* Task description
Output all of the entries below precisely as written.

Items from a dataset:
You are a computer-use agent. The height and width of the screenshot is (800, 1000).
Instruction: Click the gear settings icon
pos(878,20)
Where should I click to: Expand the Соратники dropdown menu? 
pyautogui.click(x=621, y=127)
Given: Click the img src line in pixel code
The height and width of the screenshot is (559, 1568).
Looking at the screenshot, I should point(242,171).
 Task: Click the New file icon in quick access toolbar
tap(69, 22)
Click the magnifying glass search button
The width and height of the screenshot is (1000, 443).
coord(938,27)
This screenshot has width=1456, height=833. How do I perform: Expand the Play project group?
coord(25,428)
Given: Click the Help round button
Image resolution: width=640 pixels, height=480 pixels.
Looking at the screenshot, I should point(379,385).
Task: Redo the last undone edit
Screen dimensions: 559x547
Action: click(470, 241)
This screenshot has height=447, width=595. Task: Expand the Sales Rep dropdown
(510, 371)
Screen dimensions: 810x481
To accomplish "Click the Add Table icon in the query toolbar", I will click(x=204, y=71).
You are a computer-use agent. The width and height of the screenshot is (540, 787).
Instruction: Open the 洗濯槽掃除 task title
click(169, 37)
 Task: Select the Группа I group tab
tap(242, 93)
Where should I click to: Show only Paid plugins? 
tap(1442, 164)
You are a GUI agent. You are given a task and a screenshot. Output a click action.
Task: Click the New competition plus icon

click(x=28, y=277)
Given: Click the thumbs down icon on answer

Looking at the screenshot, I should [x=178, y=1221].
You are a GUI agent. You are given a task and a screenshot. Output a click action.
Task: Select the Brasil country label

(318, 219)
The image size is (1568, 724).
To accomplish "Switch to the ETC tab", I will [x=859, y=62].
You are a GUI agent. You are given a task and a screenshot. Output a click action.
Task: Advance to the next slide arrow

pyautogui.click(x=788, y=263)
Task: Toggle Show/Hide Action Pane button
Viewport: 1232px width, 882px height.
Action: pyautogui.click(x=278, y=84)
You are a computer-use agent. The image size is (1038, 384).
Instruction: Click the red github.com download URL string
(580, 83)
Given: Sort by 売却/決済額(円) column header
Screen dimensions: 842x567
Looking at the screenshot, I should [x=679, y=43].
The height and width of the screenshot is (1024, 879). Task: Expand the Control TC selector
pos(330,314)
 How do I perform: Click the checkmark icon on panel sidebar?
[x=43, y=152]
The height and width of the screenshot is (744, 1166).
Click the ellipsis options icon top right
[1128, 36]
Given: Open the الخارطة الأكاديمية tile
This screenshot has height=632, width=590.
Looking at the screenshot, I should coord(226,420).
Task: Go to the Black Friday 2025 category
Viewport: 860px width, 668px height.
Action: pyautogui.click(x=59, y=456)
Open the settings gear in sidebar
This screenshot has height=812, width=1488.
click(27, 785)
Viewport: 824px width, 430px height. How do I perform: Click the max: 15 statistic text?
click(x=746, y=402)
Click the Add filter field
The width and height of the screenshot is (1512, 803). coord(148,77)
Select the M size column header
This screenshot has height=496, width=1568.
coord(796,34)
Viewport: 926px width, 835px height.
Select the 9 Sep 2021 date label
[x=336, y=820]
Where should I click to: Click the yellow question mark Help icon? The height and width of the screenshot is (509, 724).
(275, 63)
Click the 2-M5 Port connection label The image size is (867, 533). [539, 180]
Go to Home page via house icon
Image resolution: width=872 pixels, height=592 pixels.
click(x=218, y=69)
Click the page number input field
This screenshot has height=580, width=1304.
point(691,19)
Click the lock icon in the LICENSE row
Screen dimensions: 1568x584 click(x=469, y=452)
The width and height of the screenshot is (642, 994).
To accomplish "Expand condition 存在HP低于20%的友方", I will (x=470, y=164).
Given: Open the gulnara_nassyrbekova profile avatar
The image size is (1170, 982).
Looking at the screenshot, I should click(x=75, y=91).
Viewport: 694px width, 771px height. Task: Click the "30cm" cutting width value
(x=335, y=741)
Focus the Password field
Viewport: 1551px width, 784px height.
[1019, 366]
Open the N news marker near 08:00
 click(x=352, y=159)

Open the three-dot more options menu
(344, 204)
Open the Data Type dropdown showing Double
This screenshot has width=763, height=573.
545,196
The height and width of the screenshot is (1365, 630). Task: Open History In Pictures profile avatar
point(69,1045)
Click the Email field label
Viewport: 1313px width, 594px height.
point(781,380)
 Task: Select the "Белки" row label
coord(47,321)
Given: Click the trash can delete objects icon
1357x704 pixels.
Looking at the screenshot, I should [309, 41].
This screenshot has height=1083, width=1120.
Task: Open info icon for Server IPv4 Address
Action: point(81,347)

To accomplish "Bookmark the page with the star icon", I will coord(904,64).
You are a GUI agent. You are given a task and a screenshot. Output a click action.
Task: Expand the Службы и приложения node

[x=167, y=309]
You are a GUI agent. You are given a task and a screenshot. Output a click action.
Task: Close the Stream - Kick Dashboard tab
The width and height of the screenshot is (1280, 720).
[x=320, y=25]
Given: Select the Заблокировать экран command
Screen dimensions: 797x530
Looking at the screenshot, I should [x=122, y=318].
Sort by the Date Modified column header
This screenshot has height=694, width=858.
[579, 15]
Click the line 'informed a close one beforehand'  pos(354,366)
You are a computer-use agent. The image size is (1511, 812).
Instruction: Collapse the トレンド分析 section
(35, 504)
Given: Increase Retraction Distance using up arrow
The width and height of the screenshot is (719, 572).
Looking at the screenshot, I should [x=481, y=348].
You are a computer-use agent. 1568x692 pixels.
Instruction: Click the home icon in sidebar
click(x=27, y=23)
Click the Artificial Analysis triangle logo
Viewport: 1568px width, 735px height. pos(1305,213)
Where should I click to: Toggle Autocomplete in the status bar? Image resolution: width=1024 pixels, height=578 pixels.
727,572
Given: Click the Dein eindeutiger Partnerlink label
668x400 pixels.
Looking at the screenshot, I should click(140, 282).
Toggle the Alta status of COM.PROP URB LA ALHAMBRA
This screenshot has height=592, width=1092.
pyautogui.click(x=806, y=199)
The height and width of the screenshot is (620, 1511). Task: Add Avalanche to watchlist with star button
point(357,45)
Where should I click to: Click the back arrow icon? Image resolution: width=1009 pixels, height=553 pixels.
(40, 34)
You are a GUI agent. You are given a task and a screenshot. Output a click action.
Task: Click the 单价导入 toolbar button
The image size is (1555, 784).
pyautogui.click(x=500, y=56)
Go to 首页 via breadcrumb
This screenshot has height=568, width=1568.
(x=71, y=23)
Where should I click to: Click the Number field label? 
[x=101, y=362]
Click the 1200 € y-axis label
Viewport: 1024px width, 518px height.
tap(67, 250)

* Exercise answer
You are a computer-use agent. The height and width of the screenshot is (800, 1000).
Instruction: Click the gear settings icon
pos(878,20)
Where should I click to: Expand the Соратники dropdown menu? 
pyautogui.click(x=621, y=127)
Given: Click the img src line in pixel code
The height and width of the screenshot is (559, 1568).
Looking at the screenshot, I should point(242,171).
 Task: Click the New file icon in quick access toolbar
tap(69, 22)
Click the magnifying glass search button
The width and height of the screenshot is (1000, 443).
coord(938,27)
This screenshot has width=1456, height=833. How do I perform: Expand the Play project group?
coord(25,428)
Given: Click the Help round button
Image resolution: width=640 pixels, height=480 pixels.
Looking at the screenshot, I should point(379,385).
Task: Redo the last undone edit
Screen dimensions: 559x547
Action: click(470, 241)
This screenshot has height=447, width=595. Task: Expand the Sales Rep dropdown
(510, 371)
Screen dimensions: 810x481
To accomplish "Click the Add Table icon in the query toolbar", I will click(x=204, y=71).
You are a computer-use agent. The width and height of the screenshot is (540, 787).
Instruction: Open the 洗濯槽掃除 task title
click(169, 37)
 Task: Select the Группа I group tab
tap(242, 93)
Where should I click to: Show only Paid plugins? 
tap(1442, 164)
You are a GUI agent. You are given a task and a screenshot. Output a click action.
Task: Click the New competition plus icon

click(x=28, y=277)
Given: Click the thumbs down icon on answer

Looking at the screenshot, I should [x=178, y=1221].
You are a GUI agent. You are given a task and a screenshot. Output a click action.
Task: Select the Brasil country label

(318, 219)
The image size is (1568, 724).
To accomplish "Switch to the ETC tab", I will [x=859, y=62].
You are a GUI agent. You are given a task and a screenshot. Output a click action.
Task: Advance to the next slide arrow

pyautogui.click(x=788, y=263)
Task: Toggle Show/Hide Action Pane button
Viewport: 1232px width, 882px height.
Action: pyautogui.click(x=278, y=84)
You are a computer-use agent. The image size is (1038, 384).
Instruction: Click the red github.com download URL string
(580, 83)
Given: Sort by 売却/決済額(円) column header
Screen dimensions: 842x567
Looking at the screenshot, I should [x=679, y=43].
The height and width of the screenshot is (1024, 879). Task: Expand the Control TC selector
pos(330,314)
 How do I perform: Click the checkmark icon on panel sidebar?
[x=43, y=152]
The height and width of the screenshot is (744, 1166).
Click the ellipsis options icon top right
[1128, 36]
Given: Open the الخارطة الأكاديمية tile
This screenshot has height=632, width=590.
Looking at the screenshot, I should coord(226,420).
Task: Go to the Black Friday 2025 category
Viewport: 860px width, 668px height.
Action: pyautogui.click(x=59, y=456)
Open the settings gear in sidebar
This screenshot has height=812, width=1488.
click(27, 785)
Viewport: 824px width, 430px height. How do I perform: Click the max: 15 statistic text?
click(x=746, y=402)
Click the Add filter field
The width and height of the screenshot is (1512, 803). coord(148,77)
Select the M size column header
This screenshot has height=496, width=1568.
coord(796,34)
Viewport: 926px width, 835px height.
Select the 9 Sep 2021 date label
[x=336, y=820]
Where should I click to: Click the yellow question mark Help icon? The height and width of the screenshot is (509, 724).
(275, 63)
Click the 2-M5 Port connection label The image size is (867, 533). [539, 180]
Go to Home page via house icon
Image resolution: width=872 pixels, height=592 pixels.
click(x=218, y=69)
Click the page number input field
This screenshot has height=580, width=1304.
point(691,19)
Click the lock icon in the LICENSE row
Screen dimensions: 1568x584 click(x=469, y=452)
The width and height of the screenshot is (642, 994).
To accomplish "Expand condition 存在HP低于20%的友方", I will (x=470, y=164).
Given: Open the gulnara_nassyrbekova profile avatar
The image size is (1170, 982).
Looking at the screenshot, I should click(x=75, y=91).
Viewport: 694px width, 771px height. Task: Click the "30cm" cutting width value
(x=335, y=741)
Focus the Password field
Viewport: 1551px width, 784px height.
[1019, 366]
Open the N news marker near 08:00
 click(x=352, y=159)

Open the three-dot more options menu
(344, 204)
Open the Data Type dropdown showing Double
This screenshot has width=763, height=573.
545,196
The height and width of the screenshot is (1365, 630). Task: Open History In Pictures profile avatar
point(69,1045)
Click the Email field label
Viewport: 1313px width, 594px height.
point(781,380)
 Task: Select the "Белки" row label
coord(47,321)
Given: Click the trash can delete objects icon
1357x704 pixels.
Looking at the screenshot, I should [309, 41].
This screenshot has height=1083, width=1120.
Task: Open info icon for Server IPv4 Address
Action: point(81,347)

To accomplish "Bookmark the page with the star icon", I will coord(904,64).
You are a GUI agent. You are given a task and a screenshot. Output a click action.
Task: Expand the Службы и приложения node

[x=167, y=309]
You are a GUI agent. You are given a task and a screenshot. Output a click action.
Task: Close the Stream - Kick Dashboard tab
The width and height of the screenshot is (1280, 720).
[x=320, y=25]
Given: Select the Заблокировать экран command
Screen dimensions: 797x530
Looking at the screenshot, I should [x=122, y=318].
Sort by the Date Modified column header
This screenshot has height=694, width=858.
[579, 15]
Click the line 'informed a close one beforehand'  pos(354,366)
You are a computer-use agent. The image size is (1511, 812).
Instruction: Collapse the トレンド分析 section
(35, 504)
Given: Increase Retraction Distance using up arrow
The width and height of the screenshot is (719, 572).
Looking at the screenshot, I should [x=481, y=348].
You are a computer-use agent. 1568x692 pixels.
Instruction: Click the home icon in sidebar
click(x=27, y=23)
Click the Artificial Analysis triangle logo
Viewport: 1568px width, 735px height. pos(1305,213)
Where should I click to: Toggle Autocomplete in the status bar? Image resolution: width=1024 pixels, height=578 pixels.
727,572
Given: Click the Dein eindeutiger Partnerlink label
668x400 pixels.
Looking at the screenshot, I should click(140, 282).
Toggle the Alta status of COM.PROP URB LA ALHAMBRA
This screenshot has height=592, width=1092.
pyautogui.click(x=806, y=199)
The height and width of the screenshot is (620, 1511). Task: Add Avalanche to watchlist with star button
point(357,45)
Where should I click to: Click the back arrow icon? Image resolution: width=1009 pixels, height=553 pixels.
(40, 34)
You are a GUI agent. You are given a task and a screenshot. Output a click action.
Task: Click the 单价导入 toolbar button
The image size is (1555, 784).
pyautogui.click(x=500, y=56)
Go to 首页 via breadcrumb
This screenshot has height=568, width=1568.
(x=71, y=23)
Where should I click to: Click the Number field label? 
[x=101, y=362]
Click the 1200 € y-axis label
Viewport: 1024px width, 518px height.
tap(67, 250)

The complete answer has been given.